─── Seite ───

Erstmal Danke für die Antwort!  
Aber ich kann dir irgendwie nicht folgen xD 
Ich will, dass die Box ( also der Boden ) am Ende grau ist und die Sphere ( also die Sonne ) am Ende gelb ist.
Der Boden hat jetzt ja aber auch gelb als Farbe


----------



## Marco13 (26. Okt 2012)

Du hast zwei Lichter erstellt (warum ist mir auch nicht ganz klar). Aber das Licht der Sonne ist gelb. In gelbem Licht sehen weiße/graue Dinge eben gelb aus, das ist in der Natur wie in Java3D. Das Licht der Sonne ist aber nicht Gelb, sondern eher das, was wir als "Weiß" wahrnehmen. Das Sonnenlicht sollte also eher als
DirectionalLight lichtSonne = new DirectionalLight (new Color3f(1,1,1), richtungSonne);
erstellt werden.

Damit die Sonne (also die Kugel selbst) trotzdem Gelb aussieht, muss sie gelb sein. Dazu muss man ihr mit
sonne = new Sphere(radius, appearance);
eine Appearance geben.

Allgemeiner Tipp: Auf 3DJava gibt's hunderte (!) von direkt compilierbaren Beispielen zu Java3D, zu allen Möglichen Themen. Aber pssst, ist ein Geheimtipp, damit versuche ich seit Jahren, hier im Forum den Eindruck zu erwecken, ich hätte Ahnung von Java3D


----------



## Java3D_Noob (26. Okt 2012)

───

Deine Aufgabe: Wiederhole aus dem Forumsthread zu Java3D wortgetreu die Stelle, die bei „Aber ich kann“ beginnt und bei „Ende gelb ist.“ endet.

─── Gegebene Angaben ───

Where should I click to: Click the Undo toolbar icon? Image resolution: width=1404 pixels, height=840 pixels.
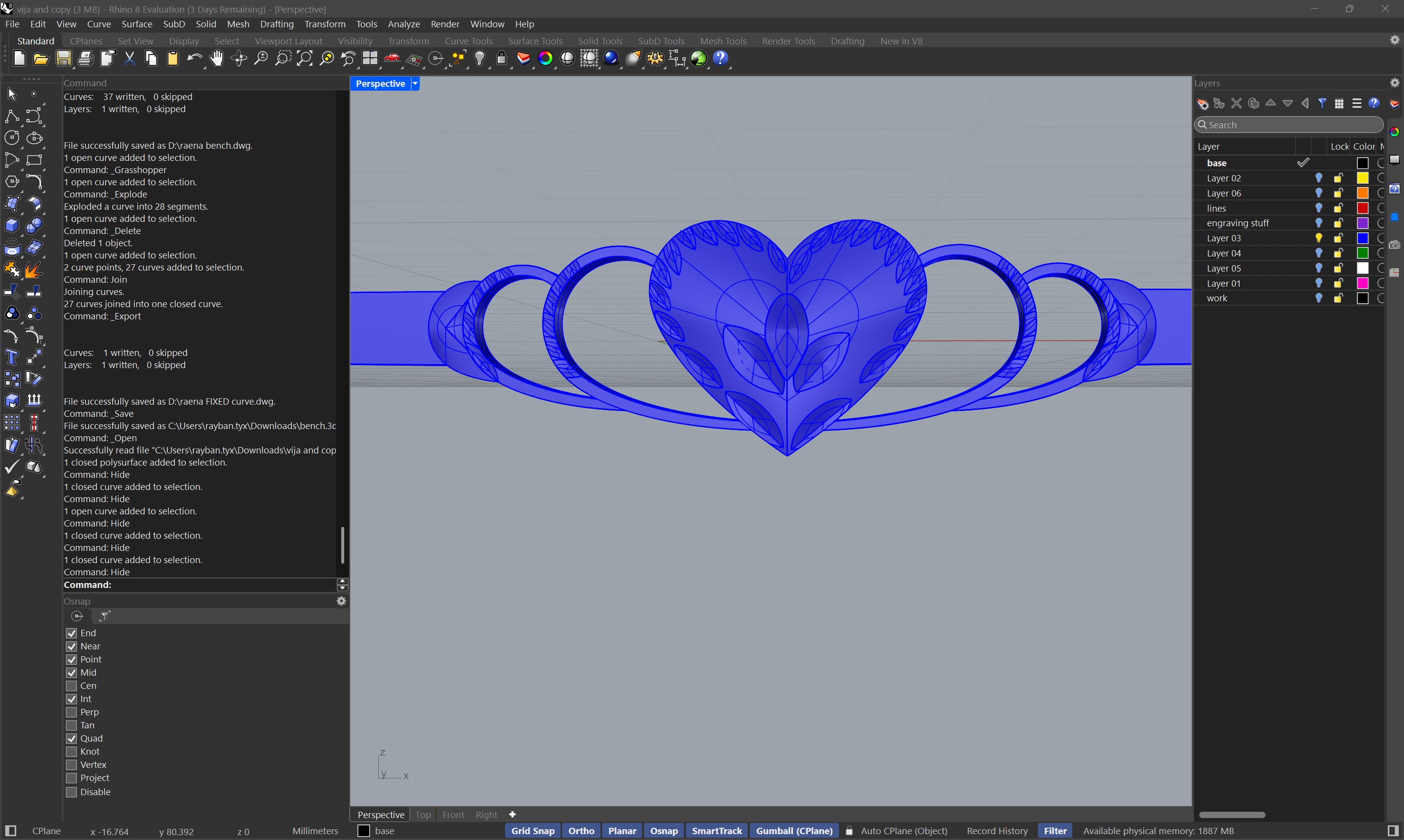pyautogui.click(x=195, y=59)
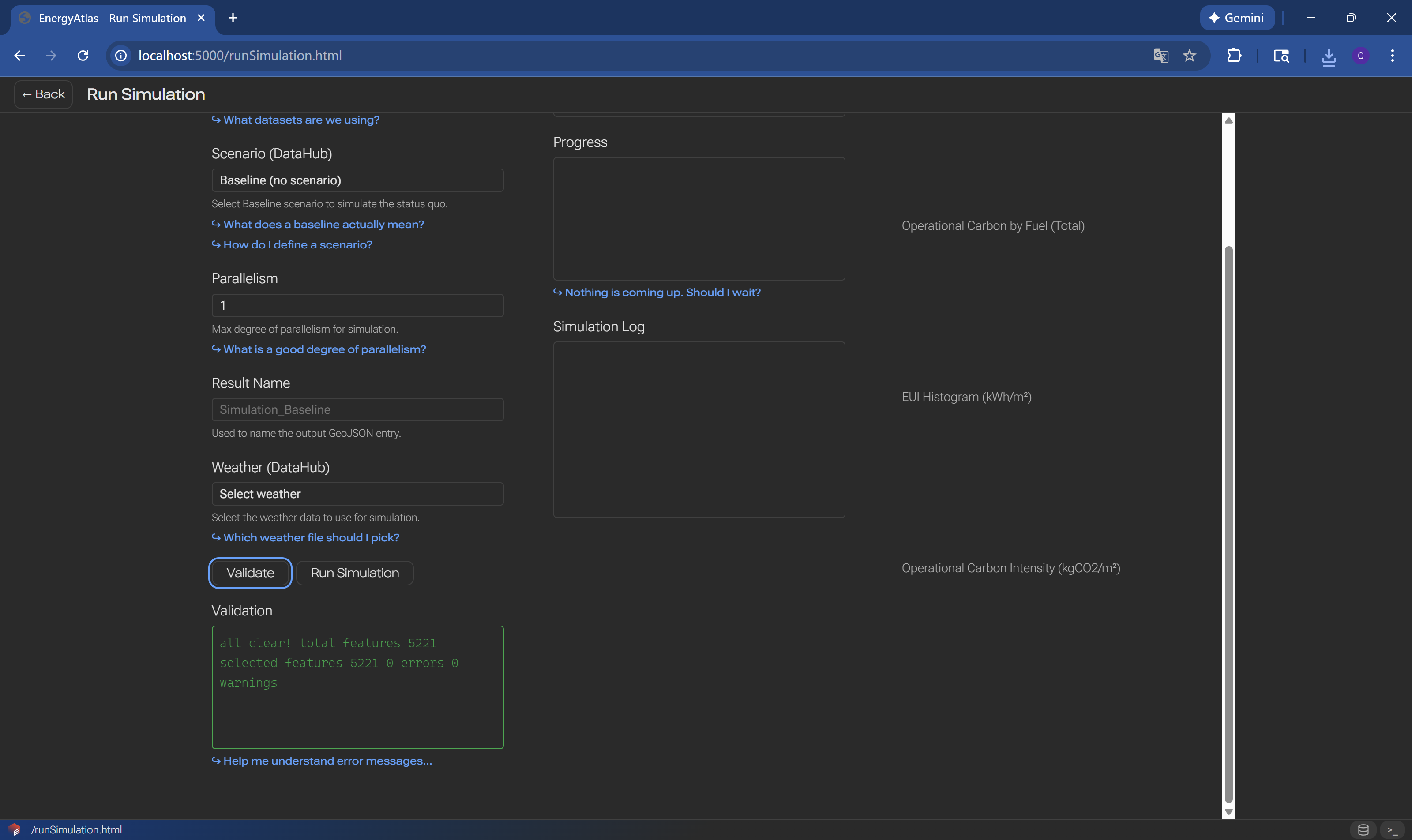Open 'What is a good degree of parallelism?' link
Image resolution: width=1412 pixels, height=840 pixels.
coord(324,349)
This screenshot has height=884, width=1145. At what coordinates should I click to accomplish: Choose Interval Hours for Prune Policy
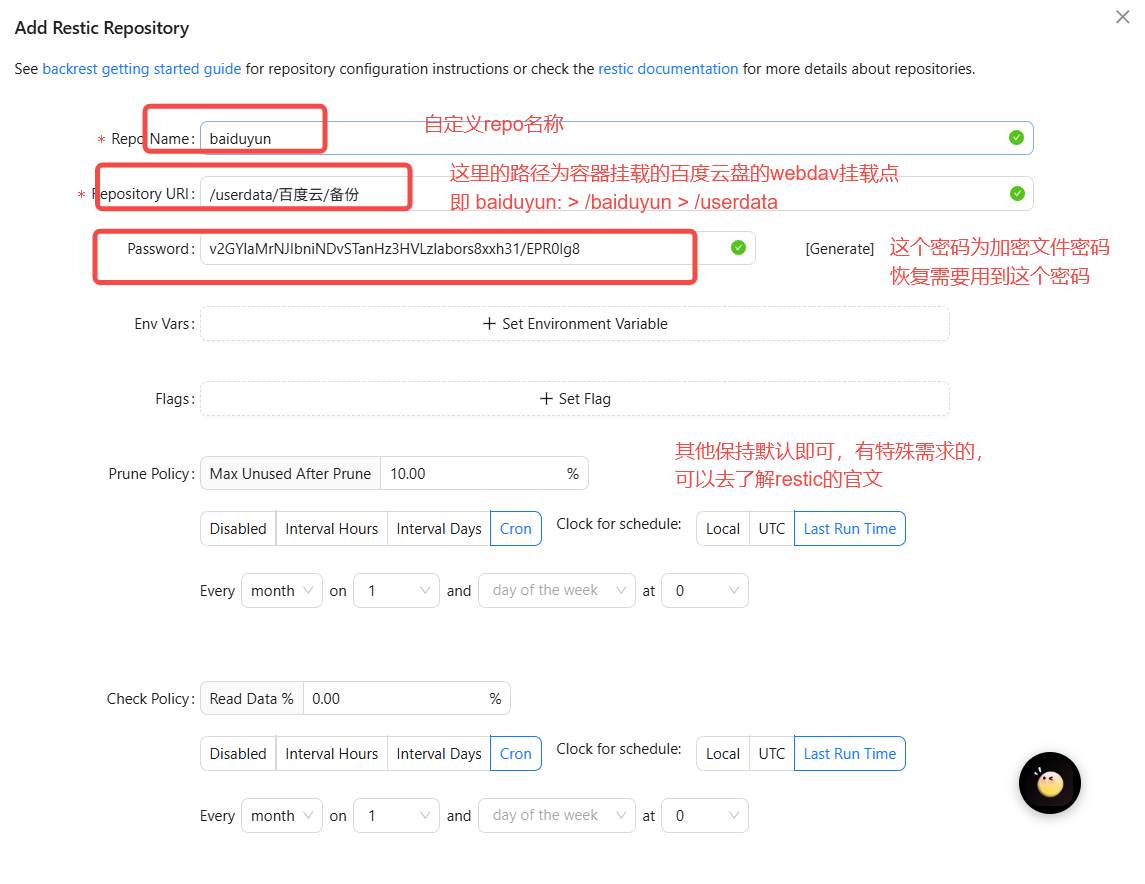[331, 529]
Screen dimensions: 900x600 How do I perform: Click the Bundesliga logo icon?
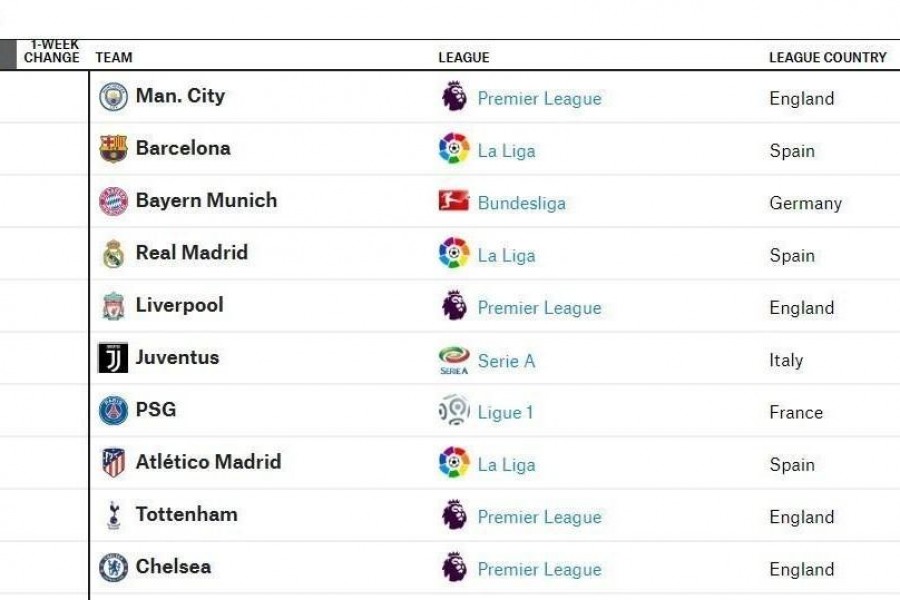(453, 201)
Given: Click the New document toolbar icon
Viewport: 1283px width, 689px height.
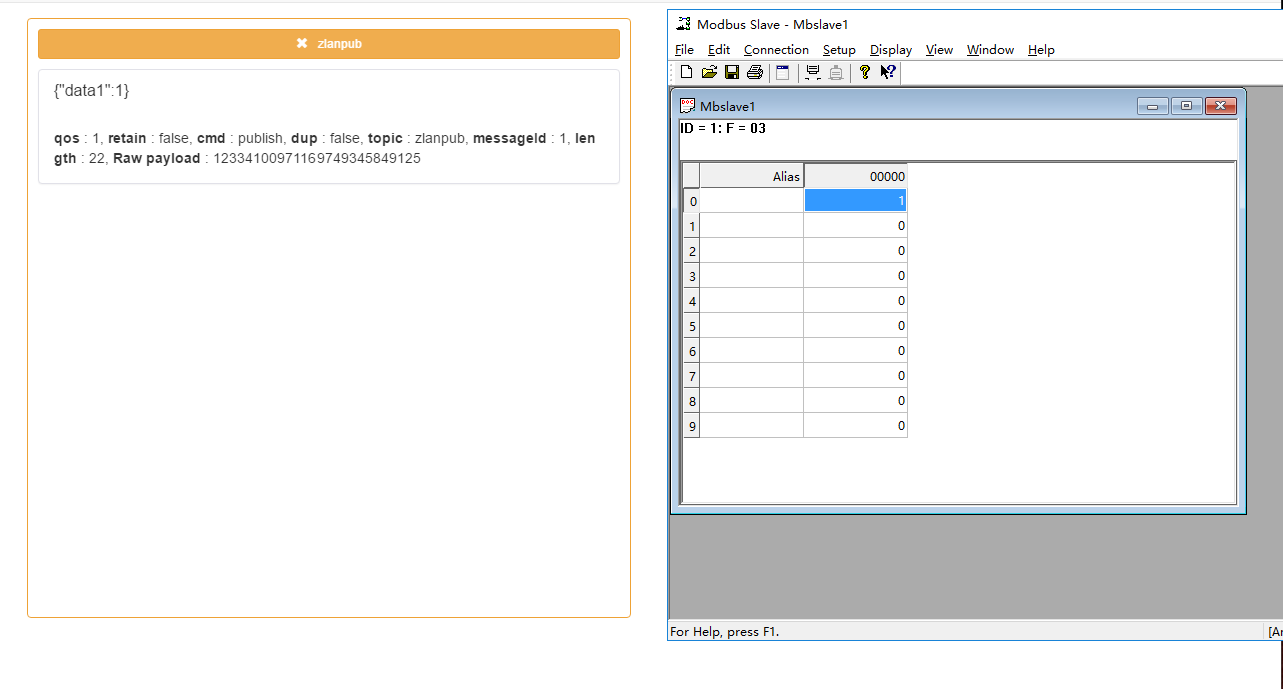Looking at the screenshot, I should click(686, 72).
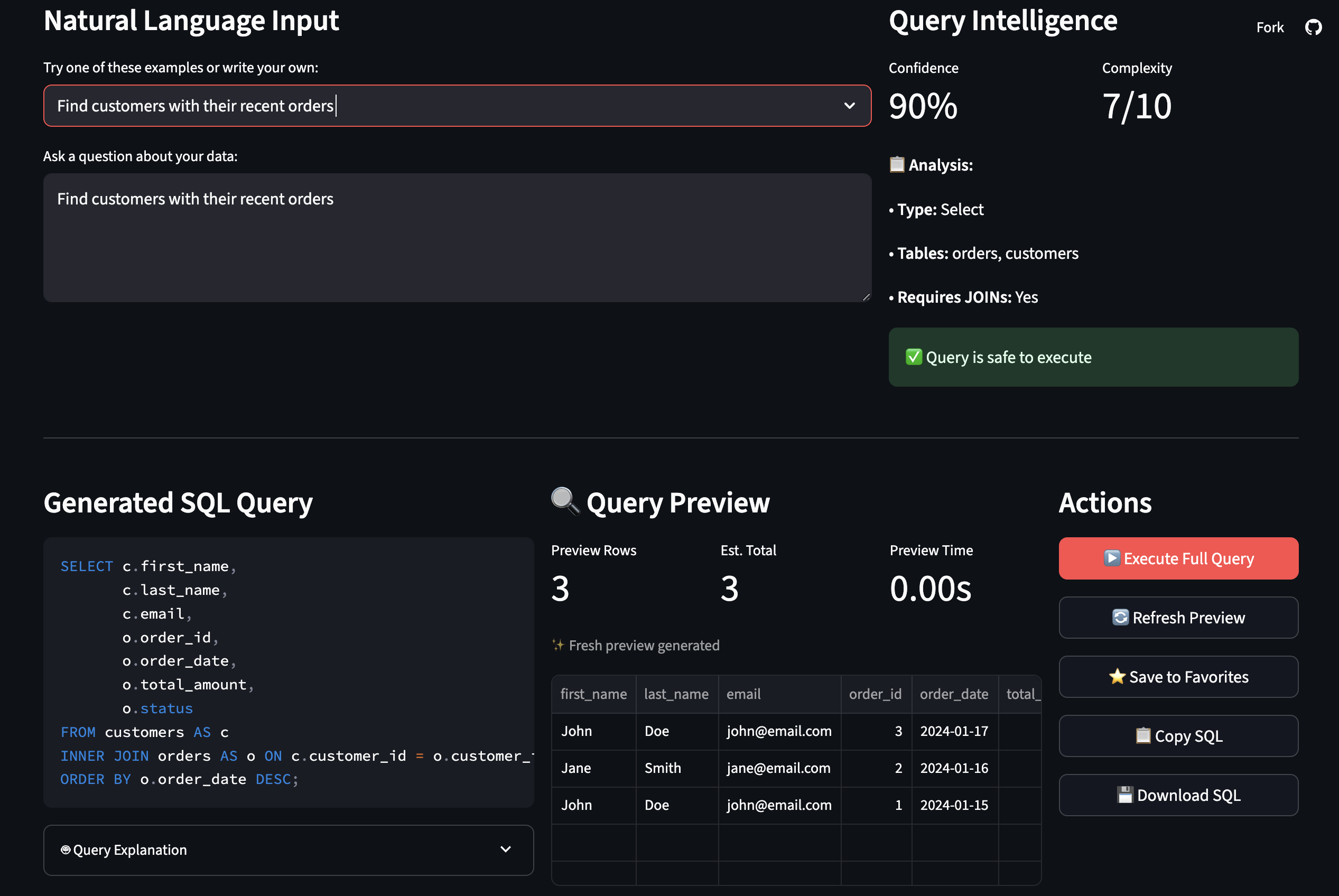The height and width of the screenshot is (896, 1339).
Task: Sort by the first_name column header
Action: [593, 694]
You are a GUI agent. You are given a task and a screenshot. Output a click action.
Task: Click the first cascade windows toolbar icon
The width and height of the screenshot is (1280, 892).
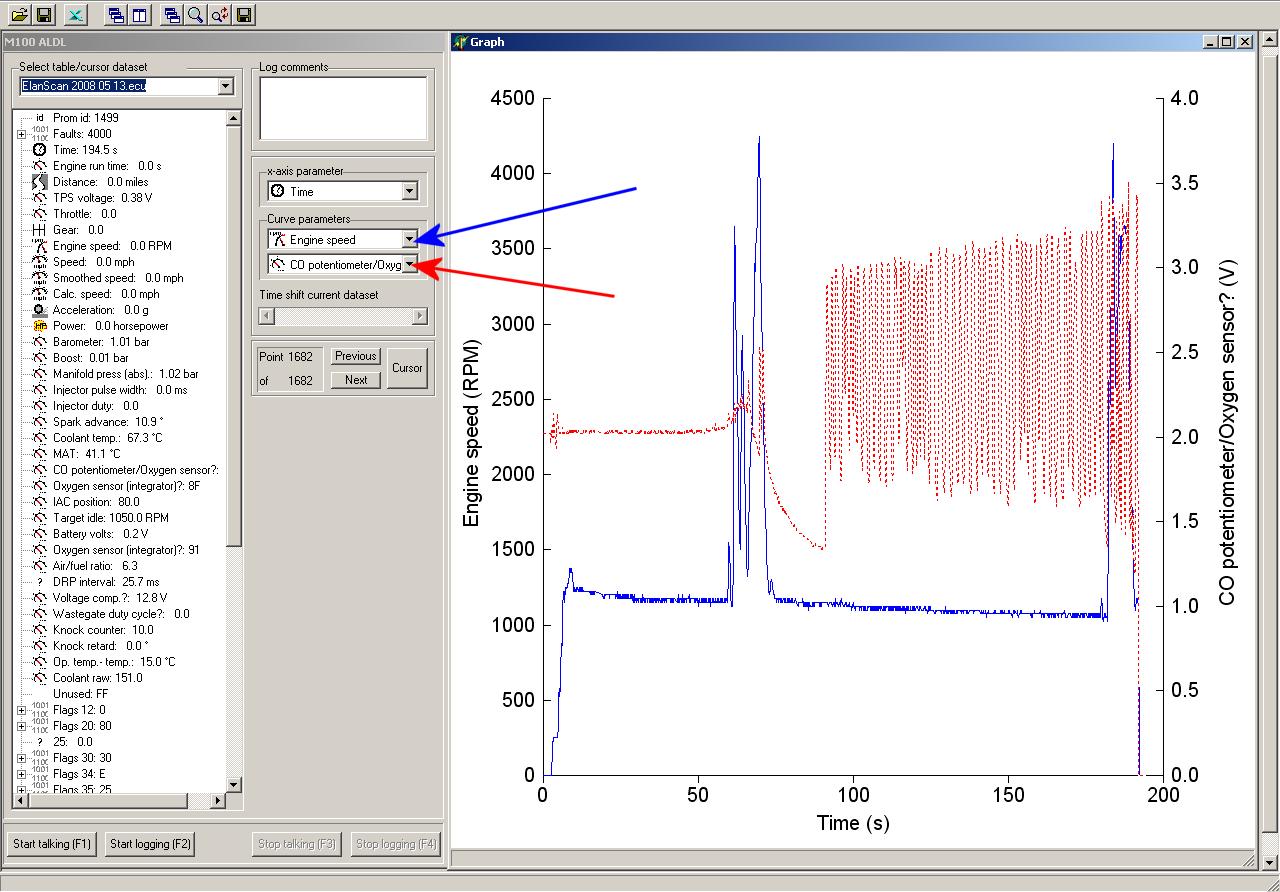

───

Ergebnis der Übung:
Aber ich kann dir irgendwie nicht folgen xD 
Ich will, dass die Box ( also der Boden ) am Ende grau ist und die Sphere ( also die Sonne ) am Ende gelb ist.